Il Piano nazionale di ripresa resilienza "è una occasione molto importante" per sostenere la ripresa e la transizione post pandemica, "ma non deve essere considerato panacea per tutti i ritardi della nostra economia, piuttosto una componente di una strategia più ampia volta a rendere il paese più dinamico e inclusivo". "Serve uno sforzo corale, servono amministrazioni pubbliche che facciano servizi di qualità, banche che sostengano questa evoluzione e bisogna individuare imprese e settori promettenti - ha detto Franco - per esser competitivi sui mercati internazionali".

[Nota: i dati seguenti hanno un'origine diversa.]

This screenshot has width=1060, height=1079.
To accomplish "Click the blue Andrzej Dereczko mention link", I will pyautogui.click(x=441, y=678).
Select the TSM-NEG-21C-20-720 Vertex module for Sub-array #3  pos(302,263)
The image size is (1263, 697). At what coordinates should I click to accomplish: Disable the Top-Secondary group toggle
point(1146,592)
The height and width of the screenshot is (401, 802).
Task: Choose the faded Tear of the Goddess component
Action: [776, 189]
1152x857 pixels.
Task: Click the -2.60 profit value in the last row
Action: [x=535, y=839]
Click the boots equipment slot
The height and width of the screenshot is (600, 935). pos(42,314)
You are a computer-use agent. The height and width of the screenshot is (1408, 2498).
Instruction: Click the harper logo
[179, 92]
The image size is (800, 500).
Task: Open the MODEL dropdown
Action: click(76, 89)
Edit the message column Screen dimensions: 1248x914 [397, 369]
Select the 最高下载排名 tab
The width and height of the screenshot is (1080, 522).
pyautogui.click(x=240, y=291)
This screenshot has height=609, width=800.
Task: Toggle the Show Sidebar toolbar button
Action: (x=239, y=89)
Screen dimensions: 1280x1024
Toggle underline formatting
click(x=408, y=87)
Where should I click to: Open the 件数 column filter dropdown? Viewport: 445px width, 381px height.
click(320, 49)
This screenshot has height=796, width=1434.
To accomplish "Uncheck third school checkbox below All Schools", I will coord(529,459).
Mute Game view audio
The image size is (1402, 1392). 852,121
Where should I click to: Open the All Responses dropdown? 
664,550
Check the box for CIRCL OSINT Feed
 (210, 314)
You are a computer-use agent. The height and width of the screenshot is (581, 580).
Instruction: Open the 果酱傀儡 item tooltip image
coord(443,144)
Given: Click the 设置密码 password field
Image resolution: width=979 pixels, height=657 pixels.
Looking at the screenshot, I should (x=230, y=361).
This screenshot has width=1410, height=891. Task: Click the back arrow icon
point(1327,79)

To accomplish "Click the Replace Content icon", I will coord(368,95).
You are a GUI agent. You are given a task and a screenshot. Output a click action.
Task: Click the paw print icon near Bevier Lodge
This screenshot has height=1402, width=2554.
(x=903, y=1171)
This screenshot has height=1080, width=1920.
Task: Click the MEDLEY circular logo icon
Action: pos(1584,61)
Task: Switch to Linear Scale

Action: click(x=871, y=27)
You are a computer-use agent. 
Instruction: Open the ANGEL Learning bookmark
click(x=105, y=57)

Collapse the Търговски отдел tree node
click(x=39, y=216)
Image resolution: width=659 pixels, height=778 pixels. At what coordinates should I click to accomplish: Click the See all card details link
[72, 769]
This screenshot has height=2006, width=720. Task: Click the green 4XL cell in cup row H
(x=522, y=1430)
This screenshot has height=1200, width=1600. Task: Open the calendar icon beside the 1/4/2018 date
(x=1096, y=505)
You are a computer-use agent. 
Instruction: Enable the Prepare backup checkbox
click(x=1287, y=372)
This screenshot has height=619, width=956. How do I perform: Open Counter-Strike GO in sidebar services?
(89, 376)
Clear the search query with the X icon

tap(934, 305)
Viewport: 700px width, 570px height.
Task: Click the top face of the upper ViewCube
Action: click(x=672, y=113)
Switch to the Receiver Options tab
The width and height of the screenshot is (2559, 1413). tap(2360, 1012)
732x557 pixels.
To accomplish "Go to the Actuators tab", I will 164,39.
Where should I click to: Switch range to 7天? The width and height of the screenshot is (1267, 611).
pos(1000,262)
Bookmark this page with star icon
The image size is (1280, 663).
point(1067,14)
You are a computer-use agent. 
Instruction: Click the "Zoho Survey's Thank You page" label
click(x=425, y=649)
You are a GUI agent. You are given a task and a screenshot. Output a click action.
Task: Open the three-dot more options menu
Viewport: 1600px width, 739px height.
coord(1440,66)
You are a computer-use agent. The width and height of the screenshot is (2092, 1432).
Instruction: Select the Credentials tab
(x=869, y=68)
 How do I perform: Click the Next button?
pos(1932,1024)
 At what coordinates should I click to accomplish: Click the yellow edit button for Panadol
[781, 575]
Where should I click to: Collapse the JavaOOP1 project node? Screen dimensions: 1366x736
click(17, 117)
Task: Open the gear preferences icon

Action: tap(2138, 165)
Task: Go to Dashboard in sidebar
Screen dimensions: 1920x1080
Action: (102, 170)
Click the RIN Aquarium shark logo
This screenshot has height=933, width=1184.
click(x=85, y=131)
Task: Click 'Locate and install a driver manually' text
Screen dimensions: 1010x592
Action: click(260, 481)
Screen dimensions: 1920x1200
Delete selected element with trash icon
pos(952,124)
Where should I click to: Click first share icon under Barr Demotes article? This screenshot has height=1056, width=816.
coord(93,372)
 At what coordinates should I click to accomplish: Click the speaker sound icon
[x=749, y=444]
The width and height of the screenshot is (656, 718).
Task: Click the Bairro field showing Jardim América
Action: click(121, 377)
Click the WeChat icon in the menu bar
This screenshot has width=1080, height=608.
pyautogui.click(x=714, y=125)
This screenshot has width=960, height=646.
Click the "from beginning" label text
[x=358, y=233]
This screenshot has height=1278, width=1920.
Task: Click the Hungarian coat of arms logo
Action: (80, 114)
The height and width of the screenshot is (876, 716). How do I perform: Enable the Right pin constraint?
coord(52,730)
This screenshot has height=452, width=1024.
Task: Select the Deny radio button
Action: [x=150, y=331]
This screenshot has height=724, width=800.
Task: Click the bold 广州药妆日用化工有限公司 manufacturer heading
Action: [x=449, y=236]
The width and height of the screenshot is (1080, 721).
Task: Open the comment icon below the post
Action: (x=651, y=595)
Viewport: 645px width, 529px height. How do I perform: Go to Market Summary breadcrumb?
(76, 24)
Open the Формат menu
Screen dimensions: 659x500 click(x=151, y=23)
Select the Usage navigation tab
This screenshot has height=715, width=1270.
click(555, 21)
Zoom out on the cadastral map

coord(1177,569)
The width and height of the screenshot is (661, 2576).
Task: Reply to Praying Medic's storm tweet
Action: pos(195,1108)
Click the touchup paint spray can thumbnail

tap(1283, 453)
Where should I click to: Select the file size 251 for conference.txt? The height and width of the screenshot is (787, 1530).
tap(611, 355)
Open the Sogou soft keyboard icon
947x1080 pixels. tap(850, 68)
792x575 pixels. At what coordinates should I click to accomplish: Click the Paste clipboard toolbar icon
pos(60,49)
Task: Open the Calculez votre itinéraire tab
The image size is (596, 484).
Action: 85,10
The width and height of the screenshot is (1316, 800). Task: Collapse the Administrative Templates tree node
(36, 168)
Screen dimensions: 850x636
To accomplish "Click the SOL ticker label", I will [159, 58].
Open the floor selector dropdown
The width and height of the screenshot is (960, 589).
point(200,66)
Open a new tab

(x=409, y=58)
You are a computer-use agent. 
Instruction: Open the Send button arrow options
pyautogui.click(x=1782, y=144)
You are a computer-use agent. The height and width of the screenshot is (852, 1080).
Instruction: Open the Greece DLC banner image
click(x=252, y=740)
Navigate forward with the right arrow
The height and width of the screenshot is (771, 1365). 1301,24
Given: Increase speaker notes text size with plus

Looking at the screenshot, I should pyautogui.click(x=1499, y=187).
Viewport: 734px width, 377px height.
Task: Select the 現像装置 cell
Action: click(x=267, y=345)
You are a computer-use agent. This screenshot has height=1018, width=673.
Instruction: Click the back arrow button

Oltre alla ripresa post crollo da Covid, per il ministro dell'Economia "la sfida principale per la politica economica è uscire dalla lunga stagnazione che ha preceduto la crisi da pandemia", e per questo in Italia "la politica economia resterà espansiva per riportare il PIL non solo al livello del 2019", ma anche oltre i valori precrisi pandemica. Franco ha ricordato che questo orientamento "è stato confermato anche dalla commissione europea, che ha esteso la sospensione dell'applicazione del patto di stabilità e di crescita anche sul 2022".

Nel corso del suo intervento, Franco ha ricordato i pericoli derivanti da un aumento del debito delle imprese, che usciranno indebolite dalla crisi. "La quota di debito detenuta dalle imprese vulnerabili, sulla base delle previsioni macroeconomiche dello scorso aprile, entro fine 2021 scenderebbe sui livelli registrati prima della pandemia", ha affermato il ministro, ricordando che "le imprese escono dalla pandemia con una struttura finanziaria più fragile" e che, nonostante le misure sostegno tese a evitare situazioni temporanee di illiquidità, l'indebitamento delle imprese "è aumentato significativamente": i debiti finanziari delle imprese rispetto al PIL, scesi dall'81% della precedente crisi al 69% del 2019, "sono aumentati di oltre otto punti al 77% lo scorso anno, anche se ha inciso l'andamento del denominatore". Tuttavia "buona parte dei crediti del 2020 era detenuta da imprese in attività liquide".